> [Task]: Update the rows from the line containing "Midland (295, 257)" through the last row by replacing "Lower" with "Upper", and give those lines again with nothing else changed.

> [Exercise material]:
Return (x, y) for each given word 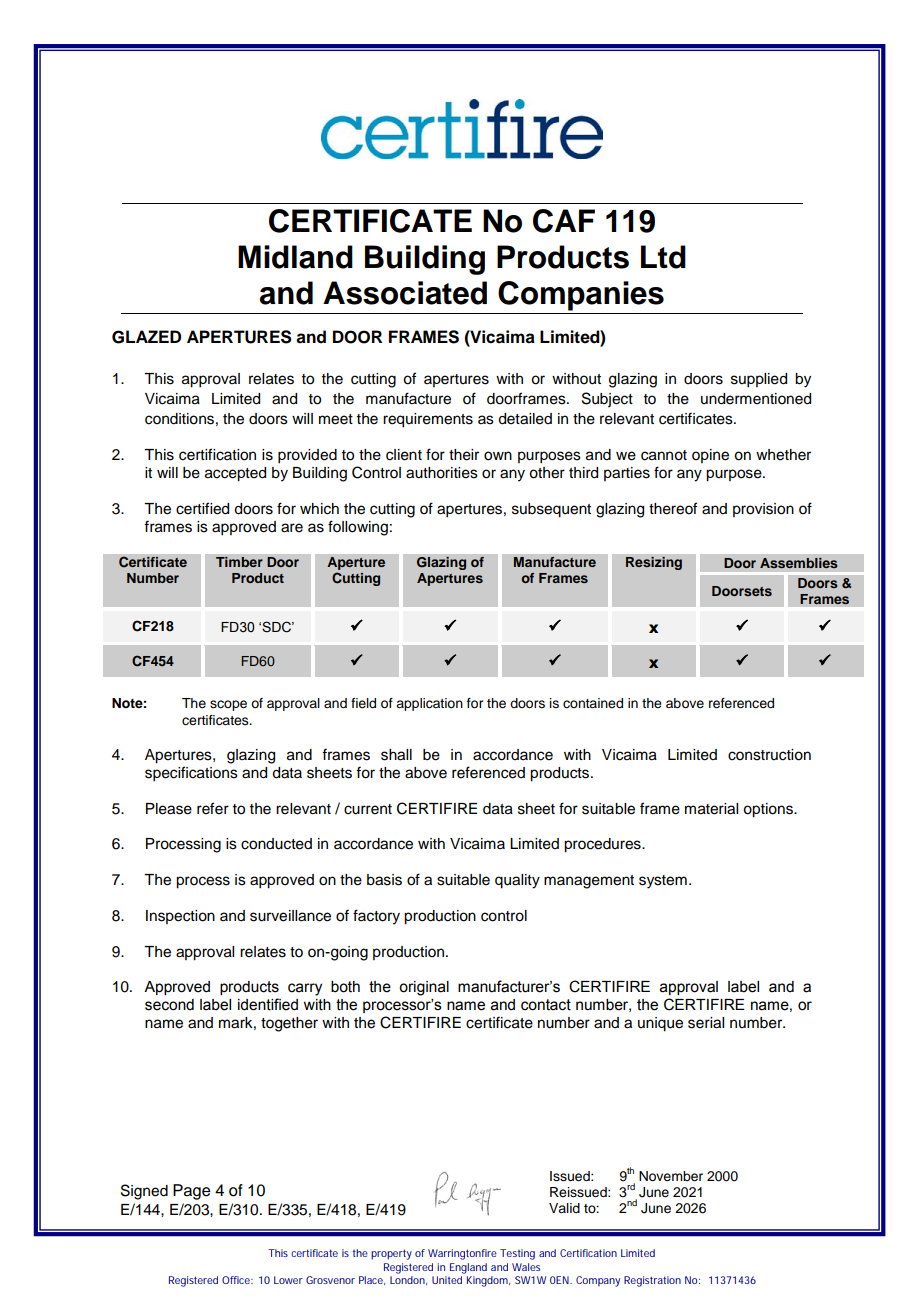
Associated (405, 293)
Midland (295, 257)
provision (763, 510)
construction (769, 755)
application (429, 704)
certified (202, 508)
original (424, 988)
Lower (288, 1280)
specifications (191, 774)
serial (706, 1023)
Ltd (663, 257)
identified (268, 1004)
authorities (442, 473)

> [Task answer]:
Midland (295, 257)
provision (763, 510)
construction (769, 755)
application (429, 704)
certified (202, 508)
original (424, 988)
Upper (288, 1280)
specifications (191, 774)
serial (706, 1023)
Ltd (663, 257)
identified (268, 1004)
authorities (442, 473)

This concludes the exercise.